*WHAT IS BEING ASKED*
Retype the entries below exactly, and keep every picture out of your version.

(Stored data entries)
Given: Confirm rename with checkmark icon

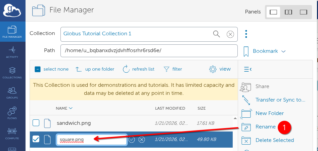Looking at the screenshot, I should click(132, 140).
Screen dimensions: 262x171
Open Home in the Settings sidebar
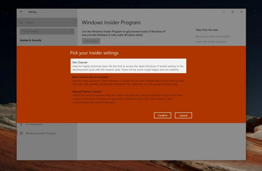pyautogui.click(x=29, y=23)
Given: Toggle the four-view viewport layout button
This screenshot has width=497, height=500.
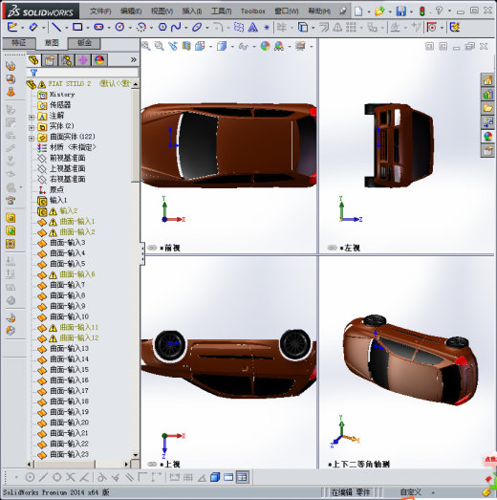Looking at the screenshot, I should pyautogui.click(x=242, y=477).
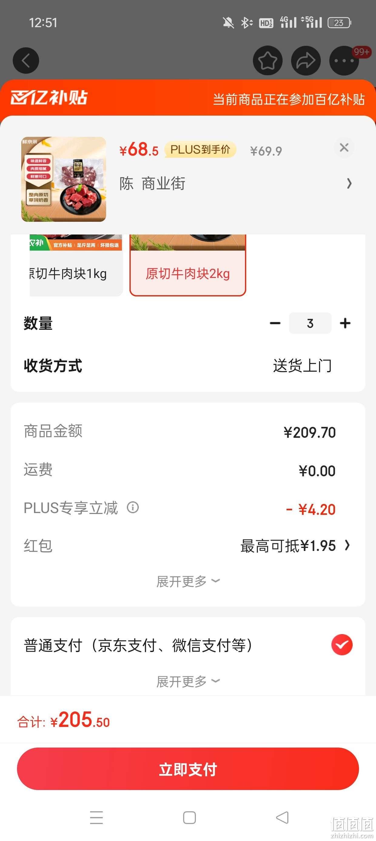The image size is (376, 841).
Task: Add item to favorites with star icon
Action: point(268,60)
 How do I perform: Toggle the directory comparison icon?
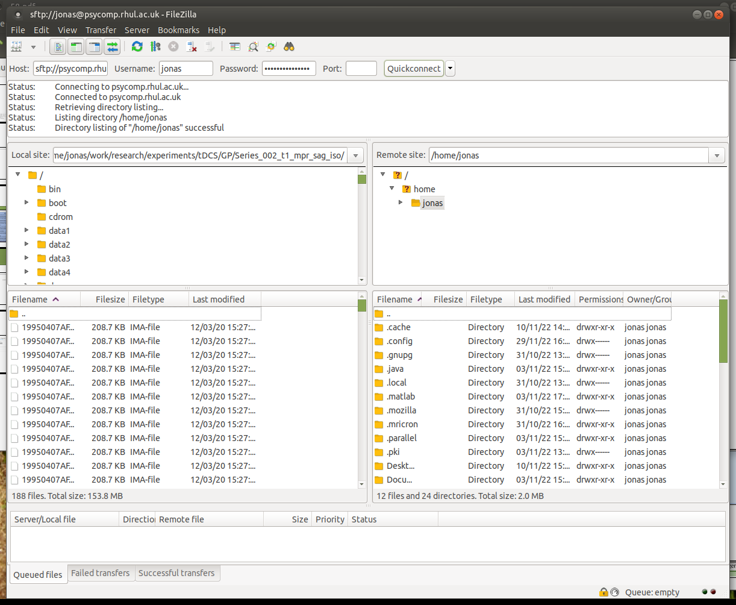click(x=253, y=46)
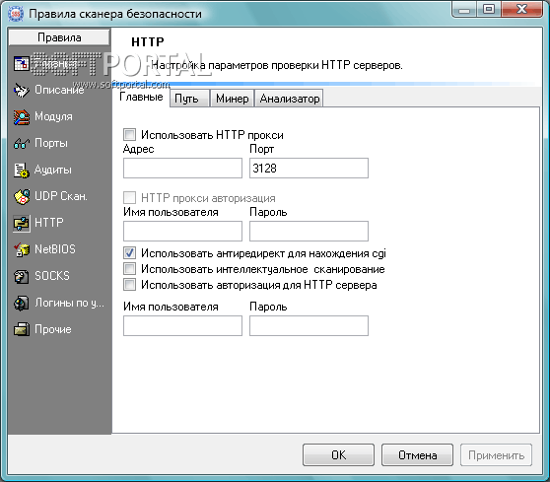Click the OK button

[x=338, y=455]
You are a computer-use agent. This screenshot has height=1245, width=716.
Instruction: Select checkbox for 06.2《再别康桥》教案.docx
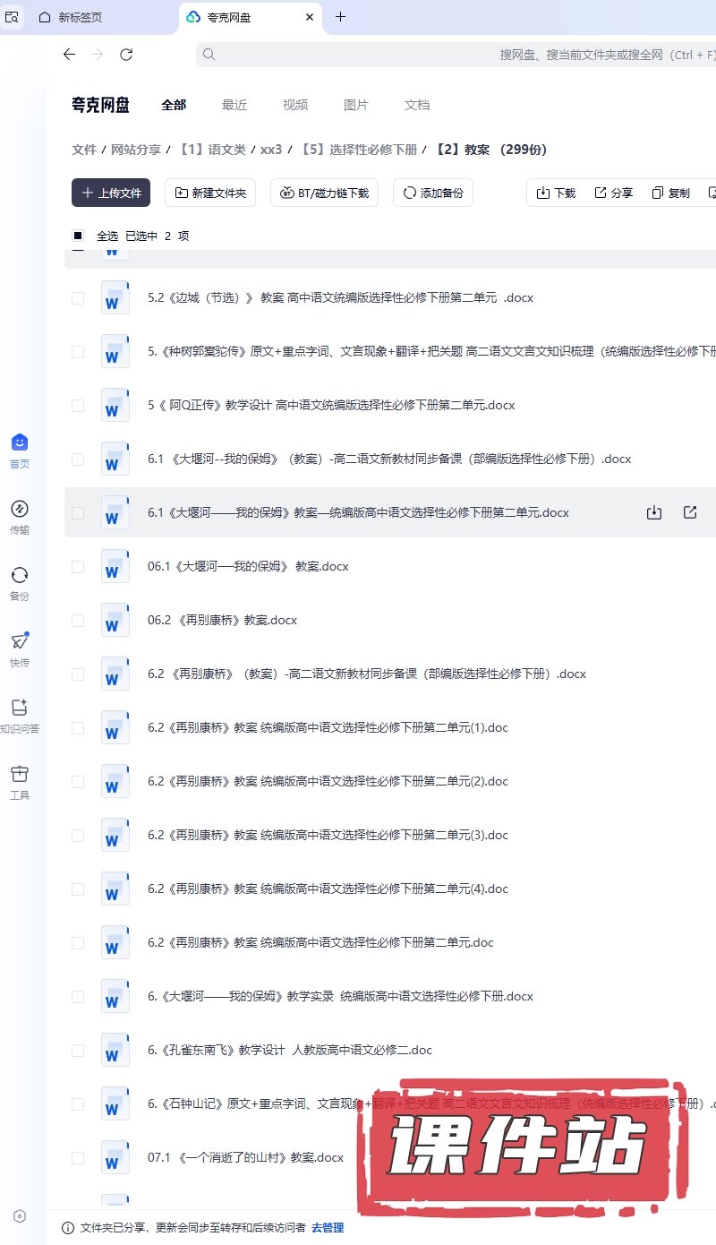(78, 620)
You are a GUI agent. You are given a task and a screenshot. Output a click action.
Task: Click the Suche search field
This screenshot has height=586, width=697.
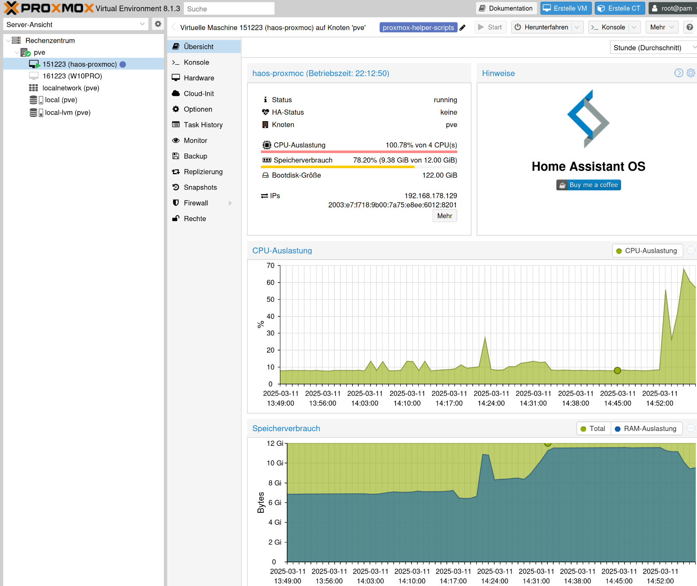click(229, 9)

*YOUR RESPONSE*
Given: Confirm rename with checkmark icon

Looking at the screenshot, I should click(132, 140).
Screen dimensions: 262x171
Open Home in the Settings sidebar
pyautogui.click(x=29, y=23)
Given: Toggle the four-view viewport layout button
This screenshot has width=497, height=500.
Looking at the screenshot, I should pyautogui.click(x=242, y=477).
The image size is (376, 841).
Task: Add item to favorites with star icon
Action: point(268,60)
 How do I perform: Toggle the directory comparison icon?
click(x=253, y=46)
Click the OK button

[x=338, y=455]
You are a computer-use agent. This screenshot has height=1245, width=716.
Instruction: Select checkbox for 06.2《再别康桥》教案.docx
(78, 620)
You are a GUI agent. You are given a task and a screenshot. Output a click action.
Task: Click the Suche search field
This screenshot has height=586, width=697.
click(229, 9)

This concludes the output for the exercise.